Goldman was accused of bundling clearly defective loans into mortgage securities that were then sold to investors after lying about the quality of loans in those securities.
Goldman’s fine sounds like a lot of money until you start reading the small print. The amount the firm actually pays will be less than $5 billion due to special credits included in the deal. Not only that, some of the fine will be tax deductible. One more thing: Nobody will be prosecuted for the crimes that were committed.
That has been par for the course as the government has sought to “punish” companies that were major players in the financial calamity that hit the country in 2008. The government has obtained more than $40 billion in fines from 18 major financial institutions, but has not charged one single executive with a civil or criminal crime.
The Goldman investigation was led by attorneys from the Sacramento office, which has prosecuted more than 300 mortgage fraud cases.
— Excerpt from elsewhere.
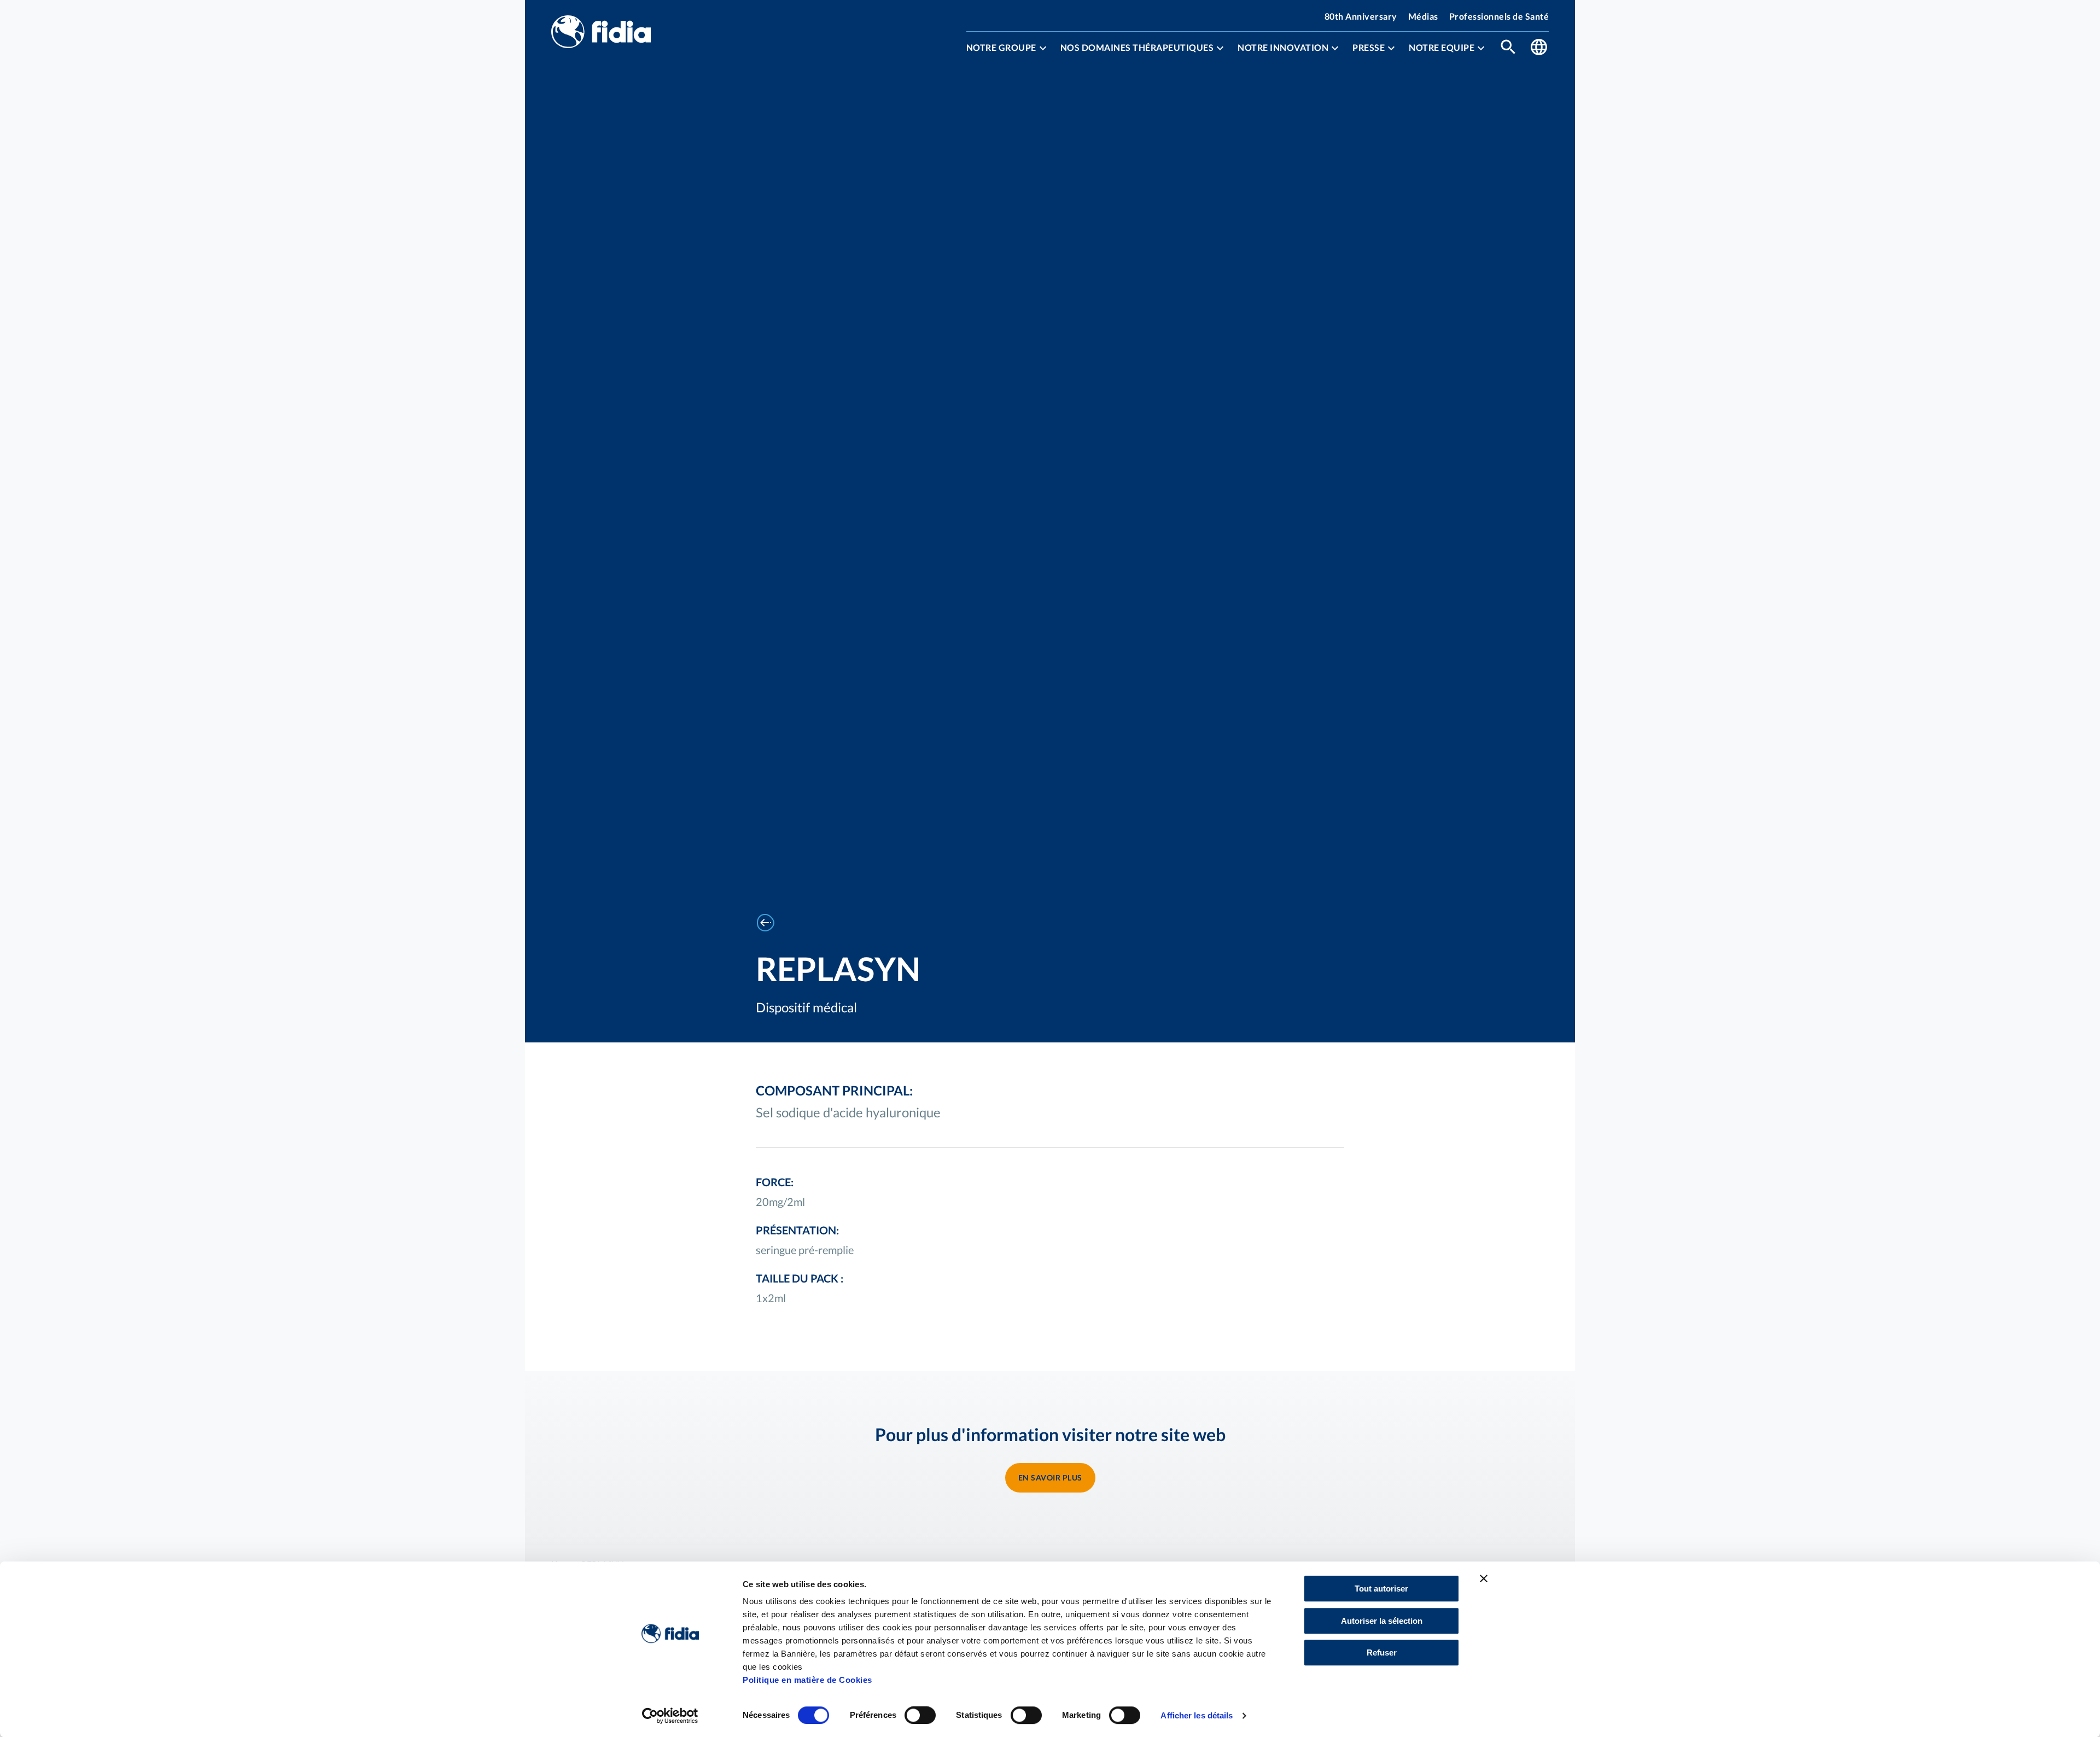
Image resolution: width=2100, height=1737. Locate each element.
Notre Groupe (1001, 48)
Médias (1423, 16)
U.S. Attorney Benjamin Wagner indicated his office isn’t conducting a criminal probe of Goldman Sachs.
“Apparently, if someone lies about 10 mortgage loans they will face the full force of the law,” Phil Angelides, who served as chair of the Financial Crisis Inquiry Commission, wrote in The Sacramento Bee. “If someone lies about hundreds of thousands of loans, then they can count on the shareholders of their company to pay their way to exoneration.”
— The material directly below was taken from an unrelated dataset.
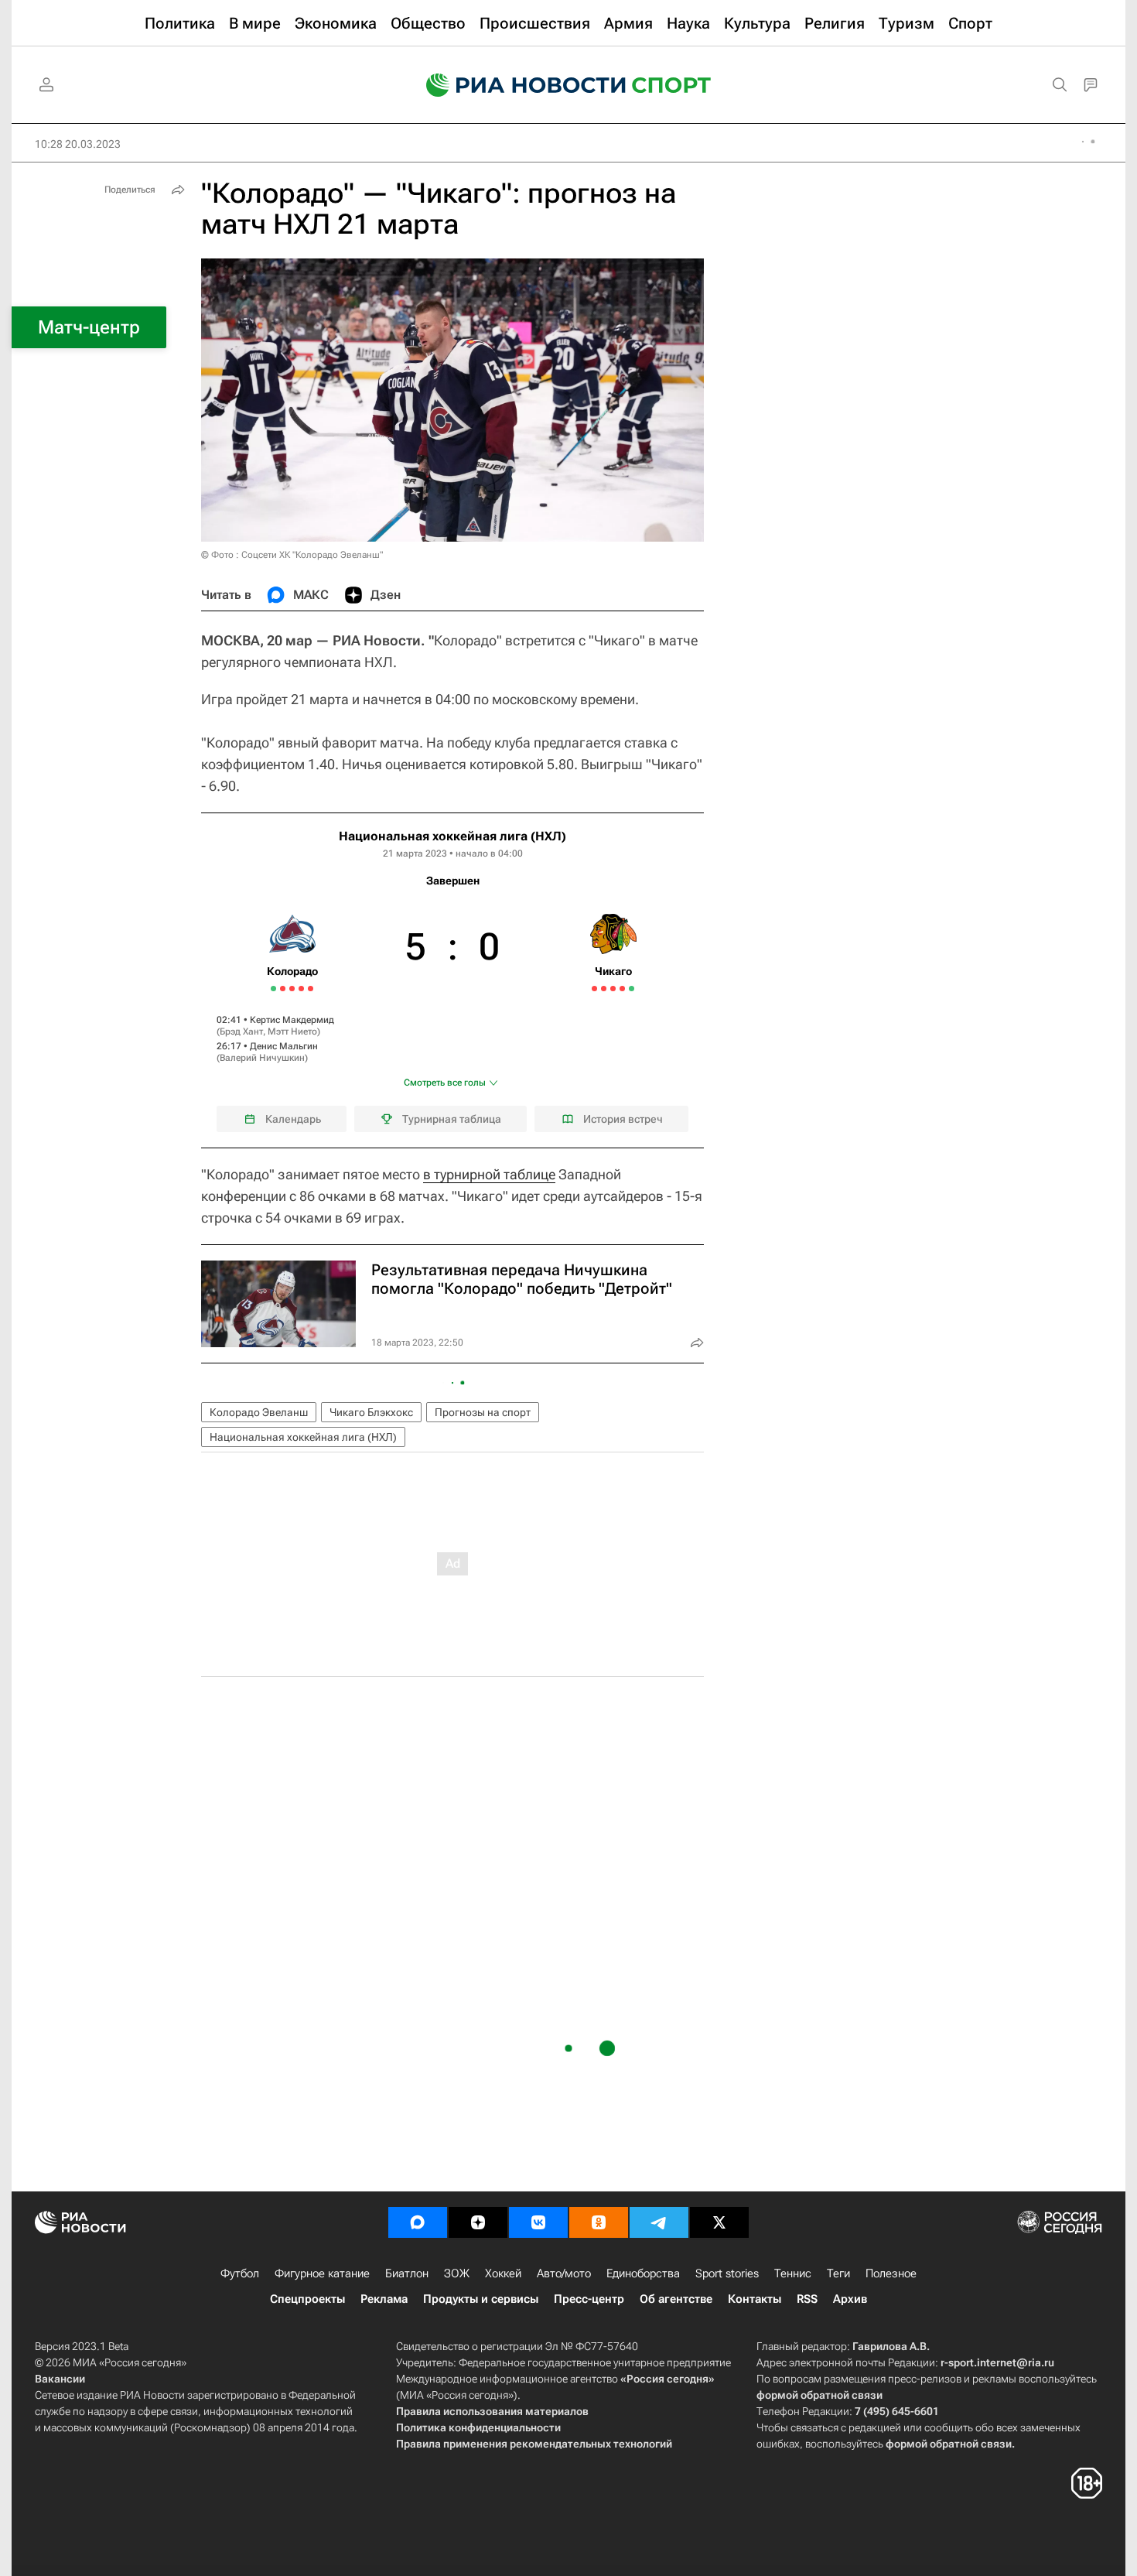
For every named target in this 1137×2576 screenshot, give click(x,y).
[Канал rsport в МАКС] (417, 2222)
There’s no lack of candidates for incarceration in a Club Fed near their homes, just the unwillingness of the Feds to go after them. That may be because some very prominent politicians will be embarrassed if investigators dig too deep for criminal evidence.
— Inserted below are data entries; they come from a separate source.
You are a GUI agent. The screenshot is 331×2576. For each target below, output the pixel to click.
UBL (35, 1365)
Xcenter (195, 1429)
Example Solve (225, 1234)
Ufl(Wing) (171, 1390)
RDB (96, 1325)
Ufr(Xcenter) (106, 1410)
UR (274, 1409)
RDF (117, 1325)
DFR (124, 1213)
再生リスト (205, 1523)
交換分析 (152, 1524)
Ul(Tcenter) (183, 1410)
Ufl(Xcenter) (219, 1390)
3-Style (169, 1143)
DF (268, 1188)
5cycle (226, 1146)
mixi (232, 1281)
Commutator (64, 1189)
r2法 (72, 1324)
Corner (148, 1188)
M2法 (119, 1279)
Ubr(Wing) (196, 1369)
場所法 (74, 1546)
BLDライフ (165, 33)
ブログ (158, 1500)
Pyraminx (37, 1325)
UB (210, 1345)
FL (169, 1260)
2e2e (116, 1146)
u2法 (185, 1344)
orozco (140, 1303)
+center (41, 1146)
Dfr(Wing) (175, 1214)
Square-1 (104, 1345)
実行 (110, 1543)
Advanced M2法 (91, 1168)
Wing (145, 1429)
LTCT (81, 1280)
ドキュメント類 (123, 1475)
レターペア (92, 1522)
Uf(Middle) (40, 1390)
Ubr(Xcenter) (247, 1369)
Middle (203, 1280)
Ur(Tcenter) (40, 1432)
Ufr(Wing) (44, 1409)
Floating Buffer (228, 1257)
Take, for example, Angelo Mozilo, the top guy at Countrywide Financial. Mozilo collected $470 million in compensation for 2001-2006 while Countrywide was handing out billions in bad loans to people who had no business buying a house. He was also signing off on low-cost mortgages to people known within the company as “Friends of Angelo.”
Among his friends were Sen. Chris Dodd (of Dodd-Frank fame), who was chair of the Senate Banking Committee; the chair of the Senate Budget Committee, and the ranking Republican on the House Financial Services Committee. Then there was the son of House Speaker Nancy Pelosi, Sen. Barbara Boxer, and members of the Obama Administration.
When Countrywide collapsed, Mozilo escaped relatively unscathed. He was accused by the SEC of insider trading and eventually resolved the issue by paying a $67.5 million fine, but otherwise he was home free.
Lloyd Blankfein, the chair of Goldman Sachs, was ridiculed a couple of years ago for saying the Wall Street investment banker is “doing God’s work.” The boys on Wall Street aren’t doing God’s work, but a higher power is looking out for them.